[Start of Document excerpt]

In its Motion in Limine, Linden Court seeks exclusion of four categories of evidence at trial. Filing 48 at 1-2. In her Motion in Limine, Beran seeks exclusion of three categories of evidence at trial. Filing 50 at 1. The primary bases for exclusion of all these categories of evidence are Federal Rules of Evidence 401, 402, and 403. In addition, two of the three categories of evidence that Beran seeks to exclude implicate Rule 404(b) concerning bad-acts evidence. Thus, the Court begins with a summary of the standards for admissibility of evidence under these rules, although other evidentiary rules or standards may also apply to specific categories of evidence.

[End of Document excerpt]

§ **Set task 1**
Print the passage from the motions in limine excerpt starting with "In its Motion" and going on through "categories of evidence.".
§ **Set task 2**
In the motions in limine excerpt, which Federal Rules of Evidence are named as the primary bases for excluding all the categories of evidence?

[Start of Raw data]

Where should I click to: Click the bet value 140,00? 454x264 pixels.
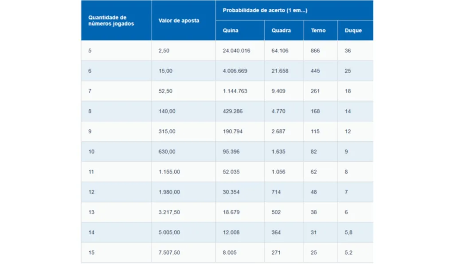click(x=167, y=111)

[End of Raw data]

§ **Exercise answer 1**
In its Motion in Limine, Linden Court seeks exclusion of four categories of evidence at trial. Filing 48 at 1-2. In her Motion in Limine, Beran seeks exclusion of three categories of evidence at trial. Filing 50 at 1. The primary bases for exclusion of all these categories of evidence are Federal Rules of Evidence 401, 402, and 403. In addition, two of the three categories of evidence that Beran seeks to exclude implicate Rule 404(b) concerning bad-acts evidence. Thus, the Court begins with a summary of the standards for admissibility of evidence under these rules, although other evidentiary rules or standards may also apply to specific categories of evidence.

§ **Exercise answer 2**
Rules 401, 402, and 403